(Record tratti da un dataset)
•••••

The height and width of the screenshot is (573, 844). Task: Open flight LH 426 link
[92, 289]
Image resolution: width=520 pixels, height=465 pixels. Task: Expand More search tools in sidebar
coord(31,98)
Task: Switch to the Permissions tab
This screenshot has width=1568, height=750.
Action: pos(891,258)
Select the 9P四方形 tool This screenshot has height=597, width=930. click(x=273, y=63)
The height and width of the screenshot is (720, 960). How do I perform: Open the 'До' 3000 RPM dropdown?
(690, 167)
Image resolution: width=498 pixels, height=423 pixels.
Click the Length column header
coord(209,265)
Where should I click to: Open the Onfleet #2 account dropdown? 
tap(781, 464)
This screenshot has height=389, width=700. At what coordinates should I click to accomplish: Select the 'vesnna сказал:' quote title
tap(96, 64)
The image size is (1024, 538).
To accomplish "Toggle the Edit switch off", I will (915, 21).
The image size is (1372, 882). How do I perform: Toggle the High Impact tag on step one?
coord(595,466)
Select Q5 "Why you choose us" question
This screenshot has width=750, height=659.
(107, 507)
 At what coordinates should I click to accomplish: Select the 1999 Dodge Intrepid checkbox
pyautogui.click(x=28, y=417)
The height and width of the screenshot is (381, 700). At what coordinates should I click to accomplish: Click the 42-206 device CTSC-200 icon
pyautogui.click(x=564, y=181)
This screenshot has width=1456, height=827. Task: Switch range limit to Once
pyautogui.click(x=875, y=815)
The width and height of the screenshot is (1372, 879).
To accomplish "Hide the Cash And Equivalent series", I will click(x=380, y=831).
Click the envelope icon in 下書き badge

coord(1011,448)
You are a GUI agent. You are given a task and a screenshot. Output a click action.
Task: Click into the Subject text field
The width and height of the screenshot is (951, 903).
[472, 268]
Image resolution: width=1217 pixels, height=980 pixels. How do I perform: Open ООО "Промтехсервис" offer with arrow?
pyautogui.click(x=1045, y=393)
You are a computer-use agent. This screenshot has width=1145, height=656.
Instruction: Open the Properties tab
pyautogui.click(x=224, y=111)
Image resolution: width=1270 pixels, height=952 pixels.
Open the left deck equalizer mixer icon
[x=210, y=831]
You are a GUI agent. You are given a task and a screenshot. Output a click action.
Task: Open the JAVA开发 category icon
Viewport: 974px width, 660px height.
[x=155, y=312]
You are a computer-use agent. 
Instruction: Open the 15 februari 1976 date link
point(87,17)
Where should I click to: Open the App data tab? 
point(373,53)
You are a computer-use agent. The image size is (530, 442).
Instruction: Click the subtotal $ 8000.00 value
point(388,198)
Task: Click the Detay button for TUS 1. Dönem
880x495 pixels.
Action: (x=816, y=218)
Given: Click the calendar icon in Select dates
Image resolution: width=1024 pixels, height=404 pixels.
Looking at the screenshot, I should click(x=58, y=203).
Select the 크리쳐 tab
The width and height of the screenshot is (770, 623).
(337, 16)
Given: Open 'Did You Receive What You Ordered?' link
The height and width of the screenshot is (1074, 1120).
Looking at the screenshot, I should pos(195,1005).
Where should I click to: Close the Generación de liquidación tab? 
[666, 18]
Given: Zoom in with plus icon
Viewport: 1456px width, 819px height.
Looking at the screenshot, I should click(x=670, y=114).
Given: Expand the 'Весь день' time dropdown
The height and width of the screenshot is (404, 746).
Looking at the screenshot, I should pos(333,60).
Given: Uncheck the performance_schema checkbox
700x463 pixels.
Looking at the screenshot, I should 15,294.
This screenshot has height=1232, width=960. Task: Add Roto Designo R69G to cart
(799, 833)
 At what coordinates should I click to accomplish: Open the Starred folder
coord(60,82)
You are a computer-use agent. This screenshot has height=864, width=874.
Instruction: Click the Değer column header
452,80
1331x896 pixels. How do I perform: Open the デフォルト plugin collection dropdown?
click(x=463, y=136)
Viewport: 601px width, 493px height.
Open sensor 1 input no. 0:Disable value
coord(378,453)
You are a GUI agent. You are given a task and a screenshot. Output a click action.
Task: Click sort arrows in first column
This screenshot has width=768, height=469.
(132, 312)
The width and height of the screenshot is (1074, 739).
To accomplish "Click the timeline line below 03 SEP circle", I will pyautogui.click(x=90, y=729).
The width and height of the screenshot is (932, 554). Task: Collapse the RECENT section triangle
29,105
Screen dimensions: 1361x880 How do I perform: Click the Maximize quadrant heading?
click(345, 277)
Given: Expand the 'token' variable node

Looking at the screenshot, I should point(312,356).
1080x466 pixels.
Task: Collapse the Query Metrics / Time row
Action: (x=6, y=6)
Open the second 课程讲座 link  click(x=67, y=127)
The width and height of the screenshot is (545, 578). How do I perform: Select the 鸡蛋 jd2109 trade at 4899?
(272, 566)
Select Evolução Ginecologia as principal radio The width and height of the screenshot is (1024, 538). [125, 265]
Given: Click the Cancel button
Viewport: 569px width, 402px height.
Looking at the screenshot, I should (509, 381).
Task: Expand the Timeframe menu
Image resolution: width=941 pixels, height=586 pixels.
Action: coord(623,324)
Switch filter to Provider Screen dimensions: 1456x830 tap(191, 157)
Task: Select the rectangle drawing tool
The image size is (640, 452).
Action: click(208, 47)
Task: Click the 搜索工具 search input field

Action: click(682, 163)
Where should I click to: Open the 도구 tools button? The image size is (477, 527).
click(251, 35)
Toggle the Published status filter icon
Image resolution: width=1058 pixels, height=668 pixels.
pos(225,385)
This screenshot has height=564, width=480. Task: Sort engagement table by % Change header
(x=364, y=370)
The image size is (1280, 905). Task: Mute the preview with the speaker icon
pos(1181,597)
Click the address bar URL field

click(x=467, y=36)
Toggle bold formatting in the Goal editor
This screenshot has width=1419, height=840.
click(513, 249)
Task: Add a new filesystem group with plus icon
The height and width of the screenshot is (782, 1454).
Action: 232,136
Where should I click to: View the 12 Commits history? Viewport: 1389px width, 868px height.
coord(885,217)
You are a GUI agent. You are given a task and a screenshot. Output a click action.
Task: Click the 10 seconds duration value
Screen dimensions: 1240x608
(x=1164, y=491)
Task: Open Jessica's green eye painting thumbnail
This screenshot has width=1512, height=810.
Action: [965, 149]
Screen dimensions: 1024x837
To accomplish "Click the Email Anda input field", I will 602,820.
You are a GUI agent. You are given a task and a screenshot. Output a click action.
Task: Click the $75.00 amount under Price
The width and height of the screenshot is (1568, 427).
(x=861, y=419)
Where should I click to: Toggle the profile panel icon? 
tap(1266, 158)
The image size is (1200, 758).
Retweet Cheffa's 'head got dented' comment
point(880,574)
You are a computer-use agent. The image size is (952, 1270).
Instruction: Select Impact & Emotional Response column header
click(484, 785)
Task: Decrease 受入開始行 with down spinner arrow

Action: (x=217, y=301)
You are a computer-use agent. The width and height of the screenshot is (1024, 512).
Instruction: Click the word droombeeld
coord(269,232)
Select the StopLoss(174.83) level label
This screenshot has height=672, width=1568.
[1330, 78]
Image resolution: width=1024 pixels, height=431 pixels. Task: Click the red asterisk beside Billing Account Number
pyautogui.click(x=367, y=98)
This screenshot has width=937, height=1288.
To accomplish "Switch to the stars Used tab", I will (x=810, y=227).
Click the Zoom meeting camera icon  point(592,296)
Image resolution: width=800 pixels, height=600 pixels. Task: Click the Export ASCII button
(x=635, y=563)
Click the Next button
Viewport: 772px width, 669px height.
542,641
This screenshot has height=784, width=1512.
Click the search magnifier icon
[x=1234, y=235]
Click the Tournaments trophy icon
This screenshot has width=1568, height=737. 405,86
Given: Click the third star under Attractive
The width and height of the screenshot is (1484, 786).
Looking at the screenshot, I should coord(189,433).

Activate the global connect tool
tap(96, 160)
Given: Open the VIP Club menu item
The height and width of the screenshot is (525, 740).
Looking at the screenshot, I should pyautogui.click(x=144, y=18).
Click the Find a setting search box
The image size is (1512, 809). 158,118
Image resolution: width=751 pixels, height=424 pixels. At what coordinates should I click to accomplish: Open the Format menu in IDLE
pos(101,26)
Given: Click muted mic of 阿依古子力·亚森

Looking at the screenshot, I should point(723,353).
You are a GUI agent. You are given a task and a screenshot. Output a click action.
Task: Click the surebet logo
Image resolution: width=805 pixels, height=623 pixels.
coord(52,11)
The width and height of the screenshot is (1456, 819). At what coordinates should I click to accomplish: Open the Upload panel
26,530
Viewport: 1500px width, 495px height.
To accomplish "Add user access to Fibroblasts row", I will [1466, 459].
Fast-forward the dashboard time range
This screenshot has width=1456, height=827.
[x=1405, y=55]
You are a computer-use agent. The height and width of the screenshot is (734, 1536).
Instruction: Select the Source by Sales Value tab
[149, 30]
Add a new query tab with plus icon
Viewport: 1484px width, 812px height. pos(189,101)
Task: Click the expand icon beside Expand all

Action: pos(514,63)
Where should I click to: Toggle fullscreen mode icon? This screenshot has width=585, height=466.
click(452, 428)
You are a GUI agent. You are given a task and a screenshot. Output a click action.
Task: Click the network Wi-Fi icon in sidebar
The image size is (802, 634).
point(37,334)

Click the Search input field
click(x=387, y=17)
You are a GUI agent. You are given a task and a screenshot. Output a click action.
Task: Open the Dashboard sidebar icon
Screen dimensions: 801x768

•••••

Lavoro richiesto:
Riporta senza alcuna modifica le righe dei record che vanno dall'inizio fino alla riga contenente "tap(781, 464)", compresa quest'ultima.

Risultato dell'esercizio:
The height and width of the screenshot is (573, 844). Task: Open flight LH 426 link
[92, 289]
Image resolution: width=520 pixels, height=465 pixels. Task: Expand More search tools in sidebar
coord(31,98)
Task: Switch to the Permissions tab
This screenshot has width=1568, height=750.
Action: pos(891,258)
Select the 9P四方形 tool This screenshot has height=597, width=930. click(x=273, y=63)
The height and width of the screenshot is (720, 960). How do I perform: Open the 'До' 3000 RPM dropdown?
(690, 167)
Image resolution: width=498 pixels, height=423 pixels.
Click the Length column header
coord(209,265)
Where should I click to: Open the Onfleet #2 account dropdown? 
tap(781, 464)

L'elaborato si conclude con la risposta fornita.